One of the most anticipated awards at the ICC annual awards is the spirit of cricket award. There was a time some years back when cricket had become so intense that there were some players who thought it was a boxing ring with no hold barred as far as winning was concerned. Thankfully the Boards have now become proactive than reactive and are instructing their teams that playing hard to win is one thing but that is no reason for behaviour on and off the field to go down the tube. The disciplining and fining of some well known hell raisers has certainly helped as it has shown that the administrators are serious and that has made a big difference. Players will still have the odd chirp here and there but generally it’s not nasty and personal and so does not cause offence to the one addressed to as well as the viewers who can lip read if not hear everything, thanks to TV technology.
New Zealand won the Spirit of Cricket Award this year which is adjudicated by the umpires and match referees. Just a day earlier the cricketing world had seen the evidence of the spirit when Daniel Vettori recalled Paul Collingwood after he was adjudged run-out as he went down the pitch after awkwardly moving away from a short delivery thinking the ball was dead and it was the end of the over. Brendon McCullum who had gathered the ball behind the wickets saw Collingwood out of his ground and rolled the ball and knocked down the stumps and appealed. The square leg umpire went up to the TV umpire who ruled it out since the batsman was quite clearly out of his crease. Collingwood stood his ground and both umpires then conferred with each other and then with Daniel Vettori, withdrew the appeal and so Collingwood could resume his innings. It was quite ironic that it was Collingwood who was the beneficiary since a couple of years back when he was captain of England’s one-day squad he had refused to recall a New Zealand batsman who had collided with the bowler and so was stranded well out of his crease. He was criticised heavily in the media then and it was probably one of the reasons why he opted to quit the captaincy a little while later. Again ironically it was the same New Zealand team which had appealed successfully when Muthiah Muralidharan went out of his crease to congratulate Kumar Sangakarra on completing his century. The umpires ruled the ball was not dead though it was quite obvious that Murali was not trying to take a run but only going to congratulate Sangakkara on a fine century.
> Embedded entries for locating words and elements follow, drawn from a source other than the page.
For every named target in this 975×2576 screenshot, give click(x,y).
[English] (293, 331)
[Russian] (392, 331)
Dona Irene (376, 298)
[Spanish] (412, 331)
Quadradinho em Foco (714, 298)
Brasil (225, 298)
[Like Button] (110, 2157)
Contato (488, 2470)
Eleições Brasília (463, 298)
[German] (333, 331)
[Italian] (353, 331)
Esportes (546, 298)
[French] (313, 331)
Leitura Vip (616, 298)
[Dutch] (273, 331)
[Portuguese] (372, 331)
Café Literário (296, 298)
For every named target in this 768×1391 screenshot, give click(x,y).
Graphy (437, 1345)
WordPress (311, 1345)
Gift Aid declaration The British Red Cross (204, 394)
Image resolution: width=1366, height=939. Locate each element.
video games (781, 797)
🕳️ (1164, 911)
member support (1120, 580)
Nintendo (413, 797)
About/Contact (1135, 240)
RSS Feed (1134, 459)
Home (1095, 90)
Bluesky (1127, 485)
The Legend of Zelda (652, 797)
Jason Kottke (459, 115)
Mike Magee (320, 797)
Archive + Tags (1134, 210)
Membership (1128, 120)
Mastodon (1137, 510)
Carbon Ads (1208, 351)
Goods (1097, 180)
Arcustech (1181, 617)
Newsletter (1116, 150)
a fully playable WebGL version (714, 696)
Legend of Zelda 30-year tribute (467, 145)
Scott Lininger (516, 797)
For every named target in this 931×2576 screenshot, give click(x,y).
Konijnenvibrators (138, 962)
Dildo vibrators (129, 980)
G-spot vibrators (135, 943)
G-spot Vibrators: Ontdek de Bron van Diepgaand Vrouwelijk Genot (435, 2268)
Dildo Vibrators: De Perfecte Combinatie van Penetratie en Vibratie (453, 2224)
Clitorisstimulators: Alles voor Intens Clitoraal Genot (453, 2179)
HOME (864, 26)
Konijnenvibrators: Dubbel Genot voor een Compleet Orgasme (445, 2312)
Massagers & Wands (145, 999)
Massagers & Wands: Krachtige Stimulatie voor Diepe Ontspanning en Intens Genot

Fleming the then kiwi skipper refused to recall Murali.
In an earlier game in the Champions Trophy Andrew Strauss also had recalled Angelo Matthews of Sri Lanka when he collided with a bowler and was thus hampered from completing a run. His coach Andy Flower wasn’t impressed and suggested that he would not have done what Strauss did. It is here that players can have a problem for the coach knows that his job will be secure only if the team wins and so he will encourage the team to win at all costs even if it is at the cost of the spirit of the game. It was good to see that Strauss did the right thing though of course there is always the possibility that his gesture may not be reciprocated by the opposition skipper. Strauss though came in for a bit of stick from the South Africa media when he refused a runner when Graeme Smith who was batting splendidly asked for a runner after completing a top class century. Strauss was not the one to blame since it is now a policy of the umpires and match referees not to allow a runner or a substitute for cramps believing that tiredness is no reason for one to be allowed a substitute. Strauss though copped the blame and defended his action by saying that lasting the fifty overs is a question of training and being physically fit and ready and since there was no muscle pull or tear then a substitute was not on.
In the Ashes series too Strauss had done the sporting thing by allowing Australia to change its wicketkeeper after the toss had been made. Brad Haddin broke his finger during practice after the toss and Strauss would have been perfectly within his rights to deny Australia another keeper but he was sporting enough to do the correct thing and in doing so enhanced the image of the England cricket team as well as uphold the spirit of the game.
These two skippers have shown that they have their hearts in the right places though it is debatable that even within their team there may well be some who may think the skipper is going soft. The game is now being seen by a lot more people on the TV and many youngsters are watching it and get massively influenced by the actions of their heroes and want to emulate them when they are playing. A few years back many parents did not want their children to play cricket because they were horrified at the language used even in school games and it was all due to the kids thinking it was right to abuse the opponent because their heroes were doing it playing at the international level. Many a promising talent has thus been lost to the game.
What Strauss and Vettori have done in the ICC Champions Trophy is to restore faith in sportsmanship and that a team can win even without being nasty and bending the rules of the game. It is a great sign for the game and congratulations are due not just to them but to the administrators who have encouraged them to do the right thing and also to the much maligned ICC for instituting the spirit of cricket award. In the modern ‘win at all costs’ age hopefully it is one that will help bring back the saying 'it’s not cricket'.